D'une mousson à l'autre, en pleine jungle et face à un ennemi aguérri, le front de Birmanie fut un théâtre d'opérations important de la Seconde Guerre mondiale.

Quant à la portion britannique de l’offensive, leur 15e Corps avancerait au sud le long de la côte ouest de la Birmanie, tout en s’emparant des aérodromes dans le but de disposer davantage de bases de ravitaillement. Dans ce contexte, il est probable que les Alliés auraient à affronter ce qui restait des forces japonaises en Birmanie. Sachant cela, Slim espéra livrer bataille sur un terrain plat et ouvert, en particulier dans le secteur au nord de Mandalay. Cependant, en face, le lieutenant-général Hyotaro Kimura, le nouveau commandant japonais, préféra se replier sur une ligne défensive établie le long des localités d’Akyab-Mandalay-Lashio. Ce faisant, Kimura escompta préserver une partie de ses forces afin de concentrer ses efforts contre la portion britannique du front allié qui lui sembla plus faible, surtout au moment où les troupes britanniques s’apprêtèrent à travers l’Irrawaddy. Enfin, toujours selon le calcul de Kimura, les Japonais se retourneraient contre les Chinois, et ce, avant que les Britanniques n’aient eu le temps de se réorganiser.

Séduisant en théorie, le plan de Kimura ne put réellement s’appliquer dans la pratique. Son armée en Birmanie était minée par des problèmes majeurs de ravitaillement, sans oublier qu’elle subissait les attaques aériennes continuelles de l’aviation alliée. Bien équipées et ravitaillées, les troupes chinoises s’emparèrent de Lashio le 7 mars, ce qui permit de rouvrir un accès direct vers la frontière de leur pays. Du côté américain, leurs troupes attaquèrent les lignes de ravitaillement ennemies au sud de Mandalay, ce qui força Kimura à abandonner cette dernière localité le 20 mars.

Conclusion

Le renouvellement des offensives alliées au printemps de 1945 signifia une seule chose dans la perspective japonaise : l’incapacité de maintenir cette fameuse ligne défensive d’Akyab-Mandalay-Lashio mentionnée précédemment. Sous les pressions combinées des forces anglo-américaines, la capitale Rangoon finit par tomber à la suite d’un assaut amphibie précédemment préparé par des largages parachutistes le 2 mai. De ce moment et jusqu’à la capitulation japonaise le 15 août, le reste de la campagne militaire de Birmanie se solda par des actions éparses afin d’éliminer des poches isolées de résistance ennemie.
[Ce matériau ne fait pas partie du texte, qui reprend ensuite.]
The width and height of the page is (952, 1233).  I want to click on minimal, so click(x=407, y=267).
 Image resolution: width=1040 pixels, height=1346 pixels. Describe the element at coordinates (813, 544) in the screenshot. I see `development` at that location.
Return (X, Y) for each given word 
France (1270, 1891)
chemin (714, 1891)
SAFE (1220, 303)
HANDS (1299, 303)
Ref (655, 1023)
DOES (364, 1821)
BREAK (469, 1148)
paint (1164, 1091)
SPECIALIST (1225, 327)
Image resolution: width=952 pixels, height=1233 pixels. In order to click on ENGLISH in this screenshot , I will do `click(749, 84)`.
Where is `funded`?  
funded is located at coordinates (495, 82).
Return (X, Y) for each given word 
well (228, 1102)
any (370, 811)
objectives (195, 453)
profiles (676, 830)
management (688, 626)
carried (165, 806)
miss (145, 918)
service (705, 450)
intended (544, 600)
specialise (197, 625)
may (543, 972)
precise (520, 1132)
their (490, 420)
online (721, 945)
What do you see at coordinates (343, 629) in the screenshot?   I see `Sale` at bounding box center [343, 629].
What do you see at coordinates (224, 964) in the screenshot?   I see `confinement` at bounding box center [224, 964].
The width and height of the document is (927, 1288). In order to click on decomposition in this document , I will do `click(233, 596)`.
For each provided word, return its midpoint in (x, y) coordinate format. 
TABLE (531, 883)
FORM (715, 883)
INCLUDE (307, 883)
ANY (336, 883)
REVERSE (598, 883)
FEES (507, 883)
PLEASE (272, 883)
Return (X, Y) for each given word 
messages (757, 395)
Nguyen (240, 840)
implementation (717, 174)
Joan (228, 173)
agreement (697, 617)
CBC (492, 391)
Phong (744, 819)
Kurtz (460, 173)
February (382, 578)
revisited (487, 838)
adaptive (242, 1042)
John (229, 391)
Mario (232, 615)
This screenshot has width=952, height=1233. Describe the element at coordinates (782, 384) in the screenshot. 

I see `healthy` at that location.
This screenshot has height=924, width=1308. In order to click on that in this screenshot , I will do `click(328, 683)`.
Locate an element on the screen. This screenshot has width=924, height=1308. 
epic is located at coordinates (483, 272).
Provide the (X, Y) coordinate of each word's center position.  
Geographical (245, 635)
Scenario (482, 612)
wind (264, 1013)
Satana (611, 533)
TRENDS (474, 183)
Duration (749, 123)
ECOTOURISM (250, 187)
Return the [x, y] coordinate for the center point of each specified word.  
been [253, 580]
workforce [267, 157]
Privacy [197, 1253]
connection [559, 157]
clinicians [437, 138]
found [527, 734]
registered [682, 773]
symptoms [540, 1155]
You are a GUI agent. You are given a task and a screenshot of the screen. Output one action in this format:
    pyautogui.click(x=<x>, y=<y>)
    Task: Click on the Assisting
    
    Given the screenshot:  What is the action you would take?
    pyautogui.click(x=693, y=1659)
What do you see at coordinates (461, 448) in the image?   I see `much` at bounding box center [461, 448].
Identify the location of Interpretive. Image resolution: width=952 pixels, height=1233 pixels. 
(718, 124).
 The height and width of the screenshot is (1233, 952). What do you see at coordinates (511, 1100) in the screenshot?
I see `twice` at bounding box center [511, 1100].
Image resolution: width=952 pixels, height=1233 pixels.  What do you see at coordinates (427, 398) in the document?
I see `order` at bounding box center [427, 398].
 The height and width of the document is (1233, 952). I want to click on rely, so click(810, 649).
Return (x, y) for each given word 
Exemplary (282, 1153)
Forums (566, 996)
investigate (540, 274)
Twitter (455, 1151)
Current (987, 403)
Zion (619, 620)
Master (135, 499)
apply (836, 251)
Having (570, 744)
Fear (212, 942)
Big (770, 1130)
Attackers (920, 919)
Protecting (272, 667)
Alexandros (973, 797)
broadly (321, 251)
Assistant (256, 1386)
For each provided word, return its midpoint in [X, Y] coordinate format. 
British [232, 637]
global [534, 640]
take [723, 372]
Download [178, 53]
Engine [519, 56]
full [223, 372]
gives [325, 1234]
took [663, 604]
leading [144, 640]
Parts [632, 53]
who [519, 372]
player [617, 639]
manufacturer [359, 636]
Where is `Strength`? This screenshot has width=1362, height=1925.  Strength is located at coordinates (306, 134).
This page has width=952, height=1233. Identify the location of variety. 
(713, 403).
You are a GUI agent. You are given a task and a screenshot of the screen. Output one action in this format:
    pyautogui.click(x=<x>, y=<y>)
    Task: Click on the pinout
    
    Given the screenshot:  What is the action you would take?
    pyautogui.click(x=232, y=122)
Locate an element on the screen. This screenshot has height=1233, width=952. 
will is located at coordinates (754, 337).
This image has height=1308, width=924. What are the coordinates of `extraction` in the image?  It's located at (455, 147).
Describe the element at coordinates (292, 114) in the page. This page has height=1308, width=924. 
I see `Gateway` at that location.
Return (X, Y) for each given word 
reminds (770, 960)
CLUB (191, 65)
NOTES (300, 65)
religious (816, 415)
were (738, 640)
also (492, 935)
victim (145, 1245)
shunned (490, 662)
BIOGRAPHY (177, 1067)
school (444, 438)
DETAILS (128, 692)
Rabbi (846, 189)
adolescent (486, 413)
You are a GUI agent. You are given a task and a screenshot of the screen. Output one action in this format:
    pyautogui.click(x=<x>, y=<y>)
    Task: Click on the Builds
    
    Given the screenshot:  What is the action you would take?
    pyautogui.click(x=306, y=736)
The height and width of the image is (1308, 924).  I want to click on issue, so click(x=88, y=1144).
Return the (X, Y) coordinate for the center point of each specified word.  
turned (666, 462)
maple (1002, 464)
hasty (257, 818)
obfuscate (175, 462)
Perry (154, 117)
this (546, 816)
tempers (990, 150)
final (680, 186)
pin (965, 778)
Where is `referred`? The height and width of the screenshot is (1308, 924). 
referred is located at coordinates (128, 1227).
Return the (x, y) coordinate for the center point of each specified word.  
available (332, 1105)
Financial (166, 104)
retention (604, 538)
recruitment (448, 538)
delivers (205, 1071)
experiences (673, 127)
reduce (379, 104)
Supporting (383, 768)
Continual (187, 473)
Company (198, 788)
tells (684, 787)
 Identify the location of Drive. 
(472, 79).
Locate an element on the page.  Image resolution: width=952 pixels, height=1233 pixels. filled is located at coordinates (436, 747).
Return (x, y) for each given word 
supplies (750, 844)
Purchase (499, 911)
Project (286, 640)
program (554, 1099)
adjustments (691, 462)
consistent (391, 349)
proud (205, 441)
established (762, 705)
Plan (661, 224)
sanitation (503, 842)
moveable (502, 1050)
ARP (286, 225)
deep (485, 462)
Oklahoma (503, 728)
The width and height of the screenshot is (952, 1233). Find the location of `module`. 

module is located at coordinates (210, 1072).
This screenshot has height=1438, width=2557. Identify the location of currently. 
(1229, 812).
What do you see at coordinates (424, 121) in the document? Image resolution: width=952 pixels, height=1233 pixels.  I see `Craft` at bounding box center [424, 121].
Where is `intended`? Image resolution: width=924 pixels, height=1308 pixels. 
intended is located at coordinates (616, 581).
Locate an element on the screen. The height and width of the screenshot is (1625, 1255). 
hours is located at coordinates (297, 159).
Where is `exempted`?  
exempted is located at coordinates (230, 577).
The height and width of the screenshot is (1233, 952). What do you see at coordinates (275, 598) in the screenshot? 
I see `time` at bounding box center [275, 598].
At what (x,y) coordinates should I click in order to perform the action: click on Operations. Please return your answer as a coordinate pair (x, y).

Cela étant, la campagne de Birmanie peut nous apparaître obscurcie par d’autres phases militaires de plus grande ampleur de la Seconde Guerre mondiale. Il n’en demeure pas moins qu’elle fut l’une des plus meurtrières pour un théâtre d’opérations d’importance « secondaire ». À cet égard, il n’existe pas de données fiables établissant les pertes enregistrées par les forces chinoises. Par contre, on estime à plus de 71,000 le nombre de soldats du Commonwealth britannique tombés, à près de 9,000 pour les Américains, contre 106,000 hommes perdus par l’armée japonaise.